**WHAT TO WORK ON**. The required output is the run of lines from the one holding "The width and" through the final line of the listing, restated word for word, with no pictures.

**DATA TO PROCESS**.

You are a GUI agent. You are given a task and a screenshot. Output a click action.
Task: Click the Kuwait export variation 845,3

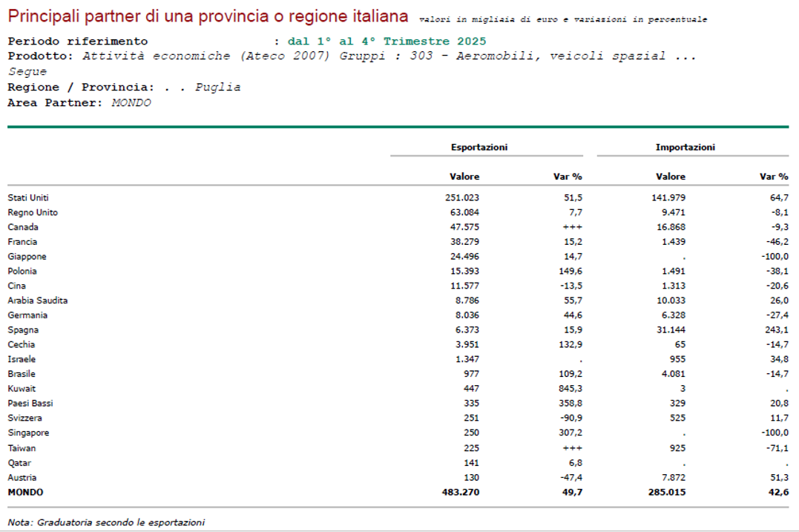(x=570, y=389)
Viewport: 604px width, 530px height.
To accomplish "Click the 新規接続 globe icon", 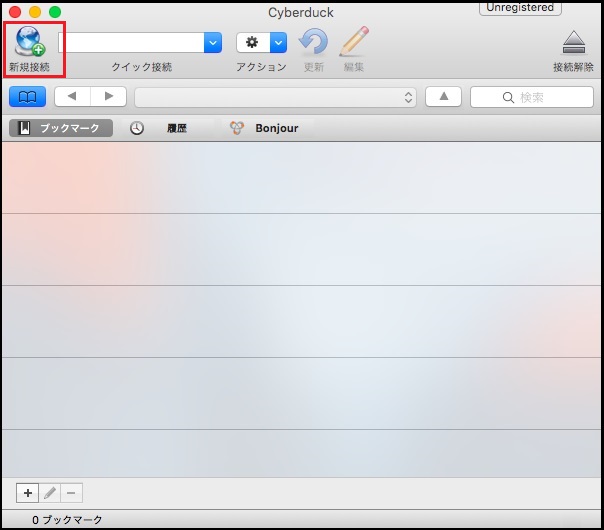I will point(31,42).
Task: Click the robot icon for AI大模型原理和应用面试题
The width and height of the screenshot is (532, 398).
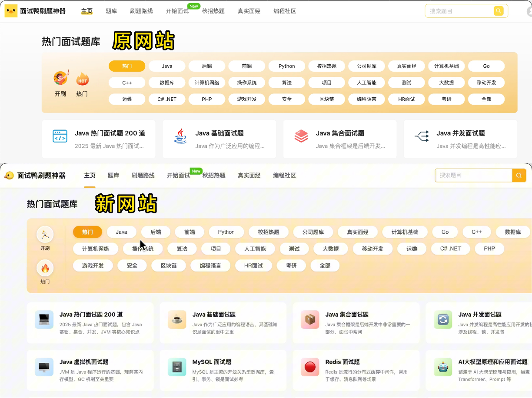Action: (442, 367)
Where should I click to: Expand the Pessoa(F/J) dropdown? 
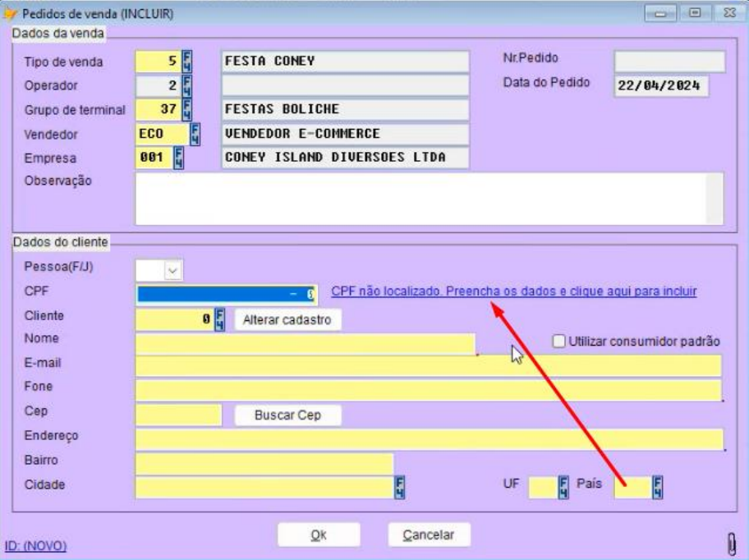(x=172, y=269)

**EXPECTED ANSWER**.
The width and height of the screenshot is (532, 398).
Action: (442, 367)
Where should I click to: Expand the Pessoa(F/J) dropdown? 
(x=172, y=269)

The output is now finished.